Les Etats-Unis et la balkanisation de l’Europe

par Patrice Bravo
samedi 6 août 2022

Après la réalisation du Brexit, l'hypothétique sortie de l'Allemagne de l'euro entraînerait la gestation d'une nouvelle cartographie économique européenne qui signifierait le retour aux compartiments économiques étanches et le triomphe des Etats-Unis en réalisant la totale balkanisation de l'Europe.

Sortie de l'Allemagne de l'euro ? Comme le souligne Joel Kotkin dans le magazine Forbes, depuis des décennies, « les pays du Nord (Allemagne, Norvège, Suède, Danemark, Hollande, Finlande et Royaume-Uni), ont compensé des taux de fécondité très faibles et une demande intérieure en baisse avec l'arrivée de migrants et la création d'économies hautement productives tournées vers l'exportation ». Ainsi, suivant la doctrine du Schuldenbremse (frein à l'endettement) que l'Allemagne a introduit dans sa Constitution en 2009 avec l'objectif incontournable que « chaque génération paye ses dépenses et ne consomme pas les impôts que ses enfants paieront sous forme de dette », l'Allemagne aurait réalisé des excédents économiques successifs au cours des cinq dernières années facilitées par les taux d'intérêt négatifs mis en place par la BCE.

Cependant, Charles Dumas de Lombard Street Research London, soutient que « l'adhésion à l'euro a encouragé l'Allemagne vers une stratégie mercantiliste coûteuse au détriment de la consommation intérieure et de la productivité de l'économie, mais maintenant le remède nécessaire aux maux de la zone euro imposera une inflation plus élevée en Allemagne, des récessions déflationnistes prolongées sur d'importants marchés de la zone euro et la poursuite des transferts de ressources officielles vers ses partenaires ».

En 2010, le Fonds monétaire international (FMI) a exhorté les autorités allemandes à mettre en œuvre des politiques visant à stimuler la croissance de la demande intérieure, car cela aurait d'importants effets bénéfiques tant dans la zone euro que dans le monde.

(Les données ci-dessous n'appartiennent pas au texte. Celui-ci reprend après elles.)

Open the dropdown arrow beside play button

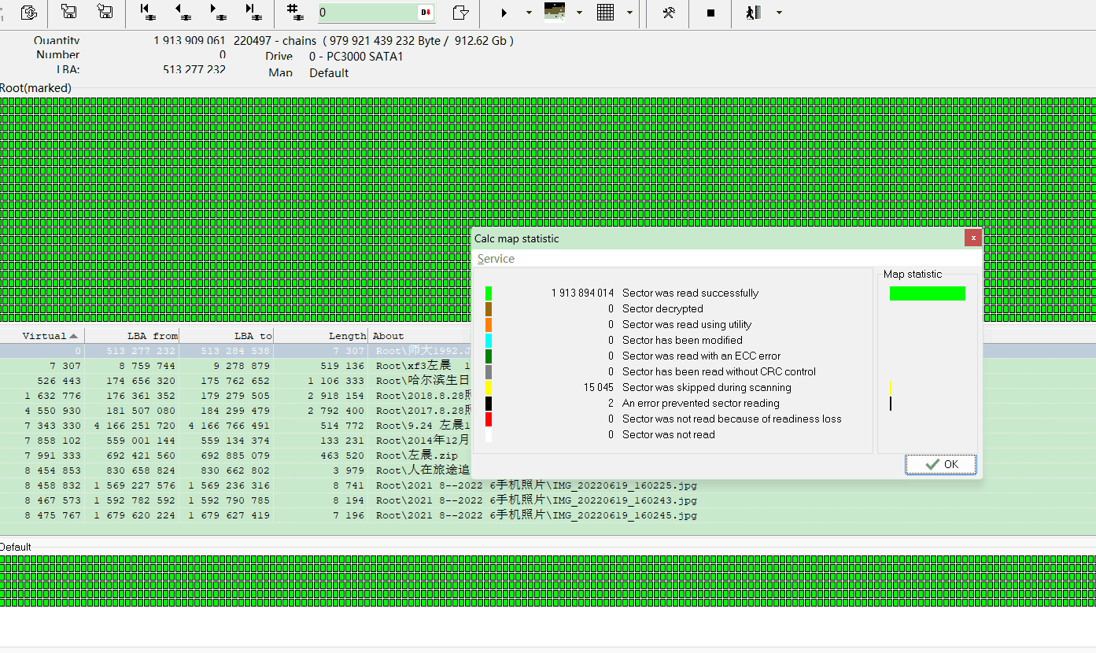point(529,13)
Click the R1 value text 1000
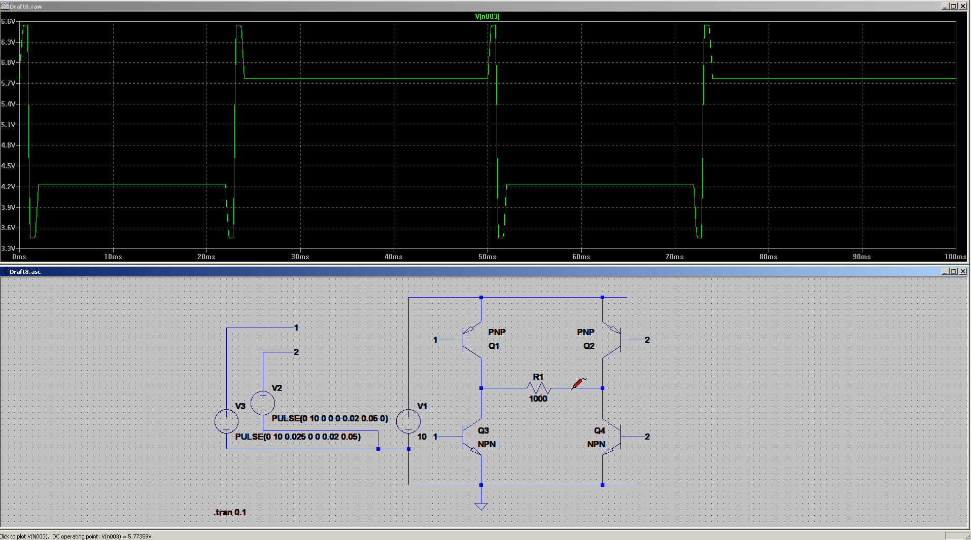971x540 pixels. point(538,399)
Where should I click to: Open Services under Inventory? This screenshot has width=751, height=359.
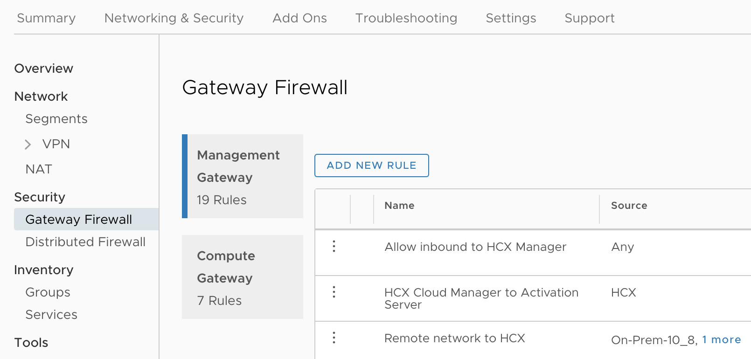[x=51, y=315]
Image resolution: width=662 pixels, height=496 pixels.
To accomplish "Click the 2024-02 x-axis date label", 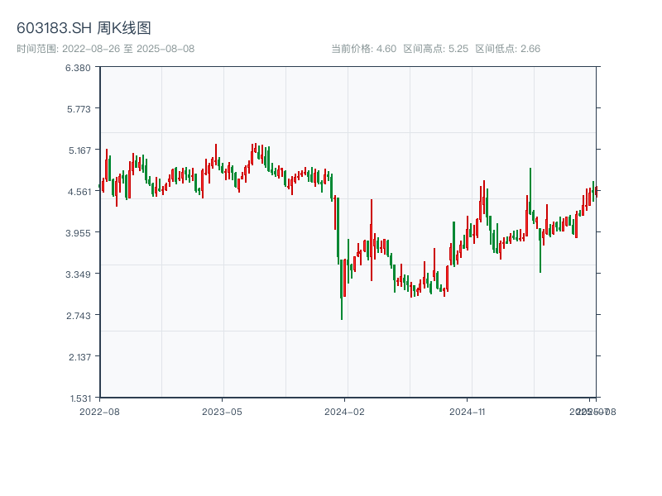I will (x=345, y=411).
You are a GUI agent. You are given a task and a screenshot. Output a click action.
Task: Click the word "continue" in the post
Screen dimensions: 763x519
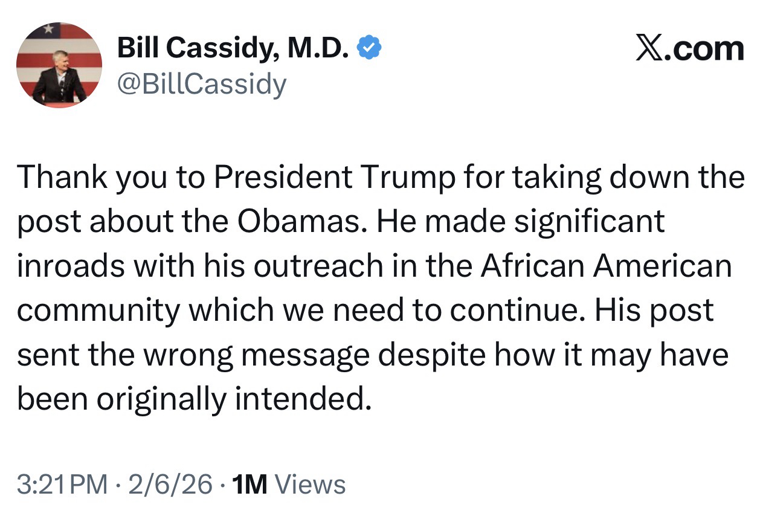point(517,310)
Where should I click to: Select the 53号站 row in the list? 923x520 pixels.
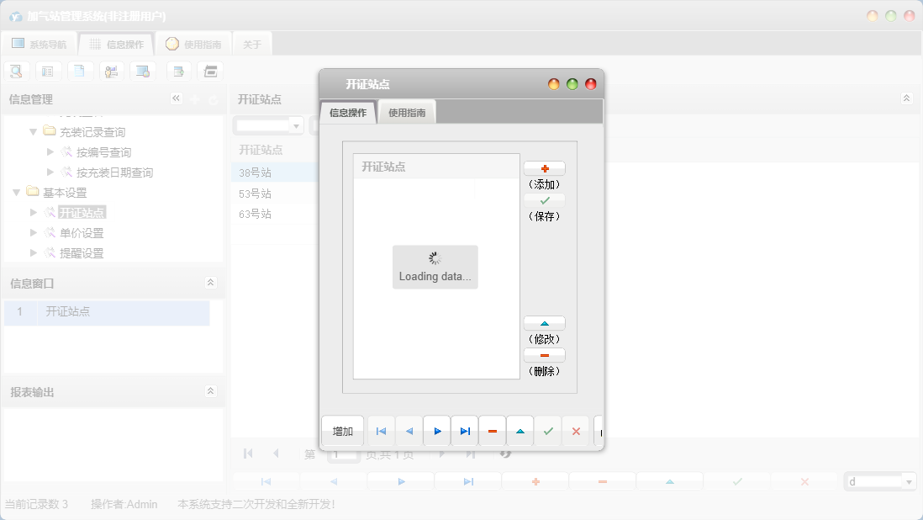[x=256, y=194]
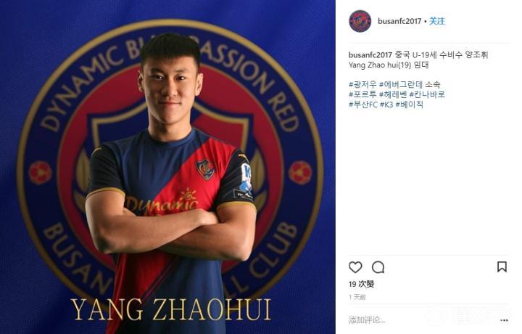Viewport: 522px width, 334px height.
Task: View the 19 次赞 likes list
Action: coord(361,284)
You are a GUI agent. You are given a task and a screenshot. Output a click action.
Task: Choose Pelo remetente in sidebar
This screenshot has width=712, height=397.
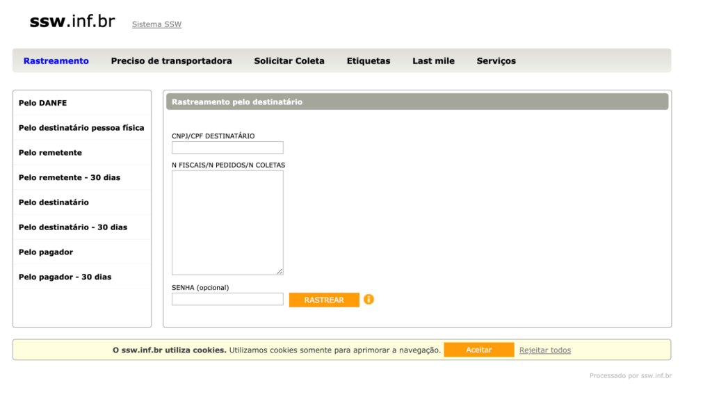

La croissance de la consommation intérieure allemande avait été considéré comme pouvant être la bouée de sauvetage de l'Allemagne contre la récession. Cependant, la Constitution allemande considère un budget équilibré lorsqu'un déficit fédéral équivalent à 0,35% du PIB est atteint, suivant la doctrine Schuldenbremse (frein à l'endettement).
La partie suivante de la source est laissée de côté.